At last, the belly dancers scuttle into the wings. After a dramatic pause, Minal Auntie’s thirteen girls file across the stage, hands tucked at their waists, their ghungroo jingling at their ankles. Minal Auntie sits up and buries her hands in her lap.

First the girls do namaste , ceremoniously apologizing to the earth for the mistakes of their feet, touching fingertips to floor to eyelids. The gilded pleats of their costumes blossom open when they bend, close as they rise with their palms pressed together. They stand straight, knees locked, and wait. A few cheerful screams shoot through the dark: “Pinky! … Reshma! … Aarti!”

Aarti is Minal Auntie’s grandniece, a new student, and the worst in the class. Minal Auntie can pick her out of the group at a glance: a dark, big-boned girl who copes with her size by slouching. Such a shame, to be born that dark. Minal Auntie knows, because she is equally dark, the black-brown of tamarind, a hue that surpasses the spectrum of foundation colors sold at Walmart, even those under the brand called Nubian Queen.

But this is where the similarities end; Aarti has no grace, no confidence, no future on the stage. Her mother still maintains the belief that somewhere in the twisted ladder of her little girl’s DNA are the traits of a dancer. “What she needs is encouragement, chachy ,” said Lata to Minal Auntie, leaning on a term of endearment she employs in times of need.

So to appease her niece, Minal Auntie has positioned Aarti in the front and center, just for the opening of the dance. It is the simplest section of the whole routine, the part they have drilled the most.

From five rows away, Minal Auntie can see Aarti’s pleats all atremble.

The girls begin the jatiswaram with only their necks ticking from side to side. To Minal Auntie’s great relief, every neck is on point, not one lazy neck among them. The girls open their arms, palms stiff and arched. All right arms move like the oars of a mighty ship, circling the air to the held note of a woman’s voice. Thirteen left arms sweep another circle with equal precision.

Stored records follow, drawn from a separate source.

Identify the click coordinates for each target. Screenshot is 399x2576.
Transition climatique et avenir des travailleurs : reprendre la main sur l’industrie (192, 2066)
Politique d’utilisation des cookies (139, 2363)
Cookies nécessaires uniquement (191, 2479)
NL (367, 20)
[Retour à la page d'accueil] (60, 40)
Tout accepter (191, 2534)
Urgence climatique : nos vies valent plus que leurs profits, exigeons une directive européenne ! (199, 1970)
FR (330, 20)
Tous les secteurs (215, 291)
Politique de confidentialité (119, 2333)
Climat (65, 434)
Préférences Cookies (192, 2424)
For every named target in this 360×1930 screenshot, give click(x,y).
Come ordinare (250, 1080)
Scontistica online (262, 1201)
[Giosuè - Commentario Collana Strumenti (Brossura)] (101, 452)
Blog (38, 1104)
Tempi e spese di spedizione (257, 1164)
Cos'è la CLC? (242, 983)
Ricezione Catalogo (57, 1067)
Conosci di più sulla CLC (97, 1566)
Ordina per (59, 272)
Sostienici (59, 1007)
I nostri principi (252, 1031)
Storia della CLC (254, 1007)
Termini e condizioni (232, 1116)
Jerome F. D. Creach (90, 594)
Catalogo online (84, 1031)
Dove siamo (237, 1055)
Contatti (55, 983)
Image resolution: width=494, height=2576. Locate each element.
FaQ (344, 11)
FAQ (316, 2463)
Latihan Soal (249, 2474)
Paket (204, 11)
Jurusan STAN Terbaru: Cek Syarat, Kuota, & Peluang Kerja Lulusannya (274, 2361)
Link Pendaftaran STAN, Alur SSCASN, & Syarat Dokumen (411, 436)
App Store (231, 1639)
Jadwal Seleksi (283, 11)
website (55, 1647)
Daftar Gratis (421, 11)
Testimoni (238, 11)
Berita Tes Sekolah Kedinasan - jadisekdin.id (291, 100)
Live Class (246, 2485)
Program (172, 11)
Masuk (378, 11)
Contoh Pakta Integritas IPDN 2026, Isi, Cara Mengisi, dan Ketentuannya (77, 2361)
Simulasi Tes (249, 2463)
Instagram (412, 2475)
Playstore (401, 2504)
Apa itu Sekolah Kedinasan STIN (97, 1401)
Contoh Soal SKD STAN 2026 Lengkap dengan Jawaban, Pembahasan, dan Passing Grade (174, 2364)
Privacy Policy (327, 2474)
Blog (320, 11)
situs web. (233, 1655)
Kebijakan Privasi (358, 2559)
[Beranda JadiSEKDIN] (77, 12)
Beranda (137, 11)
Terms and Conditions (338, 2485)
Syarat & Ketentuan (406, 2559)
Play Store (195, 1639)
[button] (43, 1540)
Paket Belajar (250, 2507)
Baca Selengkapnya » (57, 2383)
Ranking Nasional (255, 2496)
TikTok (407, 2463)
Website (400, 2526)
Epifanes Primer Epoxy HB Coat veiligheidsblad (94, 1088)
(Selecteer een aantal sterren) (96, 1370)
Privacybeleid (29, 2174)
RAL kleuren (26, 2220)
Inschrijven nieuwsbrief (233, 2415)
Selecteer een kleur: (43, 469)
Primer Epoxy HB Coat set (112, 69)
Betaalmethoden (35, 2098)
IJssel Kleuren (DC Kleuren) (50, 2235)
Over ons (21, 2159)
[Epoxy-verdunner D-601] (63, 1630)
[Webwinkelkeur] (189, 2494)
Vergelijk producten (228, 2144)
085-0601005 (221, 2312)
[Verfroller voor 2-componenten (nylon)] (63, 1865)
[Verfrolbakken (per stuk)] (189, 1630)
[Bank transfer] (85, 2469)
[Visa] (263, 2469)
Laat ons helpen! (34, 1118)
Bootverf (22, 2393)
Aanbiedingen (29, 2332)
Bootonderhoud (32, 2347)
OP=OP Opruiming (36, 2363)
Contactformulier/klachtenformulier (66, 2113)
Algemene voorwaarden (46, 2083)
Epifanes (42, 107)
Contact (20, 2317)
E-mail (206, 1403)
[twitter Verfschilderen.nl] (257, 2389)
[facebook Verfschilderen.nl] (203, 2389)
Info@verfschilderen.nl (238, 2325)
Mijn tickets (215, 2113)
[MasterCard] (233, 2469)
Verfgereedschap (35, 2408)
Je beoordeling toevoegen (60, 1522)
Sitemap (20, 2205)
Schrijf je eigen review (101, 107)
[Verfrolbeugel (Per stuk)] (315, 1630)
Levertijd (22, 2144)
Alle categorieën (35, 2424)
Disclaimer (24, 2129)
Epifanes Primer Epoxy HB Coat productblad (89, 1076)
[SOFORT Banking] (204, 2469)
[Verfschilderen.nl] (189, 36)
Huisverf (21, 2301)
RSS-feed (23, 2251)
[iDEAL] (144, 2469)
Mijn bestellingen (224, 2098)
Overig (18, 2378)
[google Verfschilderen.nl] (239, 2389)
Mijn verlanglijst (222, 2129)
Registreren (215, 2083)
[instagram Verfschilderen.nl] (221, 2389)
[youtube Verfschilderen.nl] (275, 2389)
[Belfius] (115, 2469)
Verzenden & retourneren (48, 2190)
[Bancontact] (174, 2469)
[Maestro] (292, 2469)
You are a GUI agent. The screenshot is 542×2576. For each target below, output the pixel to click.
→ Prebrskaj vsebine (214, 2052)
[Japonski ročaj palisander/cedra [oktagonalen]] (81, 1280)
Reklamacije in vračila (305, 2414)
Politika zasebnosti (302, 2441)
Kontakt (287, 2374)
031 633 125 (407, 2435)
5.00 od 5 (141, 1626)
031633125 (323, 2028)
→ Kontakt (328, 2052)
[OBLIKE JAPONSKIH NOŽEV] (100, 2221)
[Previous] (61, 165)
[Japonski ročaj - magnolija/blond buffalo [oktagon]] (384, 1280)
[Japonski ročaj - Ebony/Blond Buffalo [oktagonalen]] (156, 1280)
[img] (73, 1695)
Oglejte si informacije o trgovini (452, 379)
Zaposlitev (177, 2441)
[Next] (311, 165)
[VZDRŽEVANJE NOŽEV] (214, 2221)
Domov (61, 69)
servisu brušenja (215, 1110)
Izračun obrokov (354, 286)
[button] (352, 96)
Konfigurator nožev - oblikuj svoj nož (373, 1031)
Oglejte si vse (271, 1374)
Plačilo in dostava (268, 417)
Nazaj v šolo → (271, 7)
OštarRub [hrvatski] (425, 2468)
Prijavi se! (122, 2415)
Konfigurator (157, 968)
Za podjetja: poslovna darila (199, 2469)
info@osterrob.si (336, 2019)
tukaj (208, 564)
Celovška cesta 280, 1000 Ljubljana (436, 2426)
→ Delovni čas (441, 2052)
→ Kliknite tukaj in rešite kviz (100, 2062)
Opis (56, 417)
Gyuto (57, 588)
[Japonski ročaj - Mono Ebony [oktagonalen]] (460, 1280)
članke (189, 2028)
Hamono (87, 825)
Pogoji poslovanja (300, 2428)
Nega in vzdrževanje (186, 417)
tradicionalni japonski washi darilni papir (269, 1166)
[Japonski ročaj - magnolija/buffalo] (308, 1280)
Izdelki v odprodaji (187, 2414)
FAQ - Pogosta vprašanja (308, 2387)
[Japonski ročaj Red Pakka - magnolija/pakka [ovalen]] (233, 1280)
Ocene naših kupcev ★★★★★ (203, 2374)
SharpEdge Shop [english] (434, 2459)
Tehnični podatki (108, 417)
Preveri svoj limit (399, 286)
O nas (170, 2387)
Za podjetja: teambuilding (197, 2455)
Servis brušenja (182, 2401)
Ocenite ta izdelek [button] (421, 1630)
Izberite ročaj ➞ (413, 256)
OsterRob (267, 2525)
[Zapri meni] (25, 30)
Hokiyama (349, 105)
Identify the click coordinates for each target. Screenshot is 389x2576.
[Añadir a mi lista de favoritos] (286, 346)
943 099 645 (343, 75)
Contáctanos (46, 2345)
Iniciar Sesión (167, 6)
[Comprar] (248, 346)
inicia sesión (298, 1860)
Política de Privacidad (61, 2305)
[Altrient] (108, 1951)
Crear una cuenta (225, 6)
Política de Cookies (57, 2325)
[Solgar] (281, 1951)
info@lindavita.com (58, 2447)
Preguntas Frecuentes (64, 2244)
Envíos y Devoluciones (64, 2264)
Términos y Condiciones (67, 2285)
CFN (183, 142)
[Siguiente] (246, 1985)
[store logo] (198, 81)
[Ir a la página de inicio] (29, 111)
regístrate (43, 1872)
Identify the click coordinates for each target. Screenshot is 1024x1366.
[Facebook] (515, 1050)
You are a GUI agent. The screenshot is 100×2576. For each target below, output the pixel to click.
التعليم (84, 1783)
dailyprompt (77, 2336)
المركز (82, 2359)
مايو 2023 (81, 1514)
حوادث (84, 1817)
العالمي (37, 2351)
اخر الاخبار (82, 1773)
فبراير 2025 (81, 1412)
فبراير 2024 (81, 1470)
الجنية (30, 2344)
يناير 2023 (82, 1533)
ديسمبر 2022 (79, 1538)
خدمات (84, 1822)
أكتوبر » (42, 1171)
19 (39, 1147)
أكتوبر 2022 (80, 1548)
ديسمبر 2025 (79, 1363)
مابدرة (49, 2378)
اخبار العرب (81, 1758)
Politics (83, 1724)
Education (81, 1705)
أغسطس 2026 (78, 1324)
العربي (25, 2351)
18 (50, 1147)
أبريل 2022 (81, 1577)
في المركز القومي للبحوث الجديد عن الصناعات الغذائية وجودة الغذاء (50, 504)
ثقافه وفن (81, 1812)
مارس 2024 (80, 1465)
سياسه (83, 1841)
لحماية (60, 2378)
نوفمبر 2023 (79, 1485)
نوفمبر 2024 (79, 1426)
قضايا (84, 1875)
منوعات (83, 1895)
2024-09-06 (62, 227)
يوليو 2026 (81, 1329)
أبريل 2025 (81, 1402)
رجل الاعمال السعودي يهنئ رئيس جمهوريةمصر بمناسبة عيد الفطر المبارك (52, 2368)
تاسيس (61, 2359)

Soon enough, the ship breaks down. Twelve of the girls gather speed along with the beat, their gazes following the motions of their hands, their feet striking out and stamping to a single rhythm. Aarti is obeying the same rhythm, but with steps that belong to a later sequence. At first, it seems that her peers are her backup dancers, and she has come up with a solo of her own. She soldiers on, her eyes kohl-lined and blank, her lips a wide, terrified smear of red.

Pinky mutters something at Aarti, who looks over her shoulder and slows, like a robot powering down, then falls in step with the rest. By now, her smile is long gone. Minal Auntie knows the feeling: there is no lonelier place in the world than where Aarti is standing now. The girls disperse into the next formation, and Aarti shuttles to the back, where she will remain for the rest of the dance.

At home, Minal Auntie maps out the formations of the next dance she will teach to her class, for the India Day Festival two months from now. She pencils X’s and O’s on a yellow legal pad and intricate arrows between them. One of the O’s is underlined. Every X and O has a chance in the front, except for the O, who will enjoy one brief moment in a middle line but otherwise will be relegated to the back. This O is Aarti.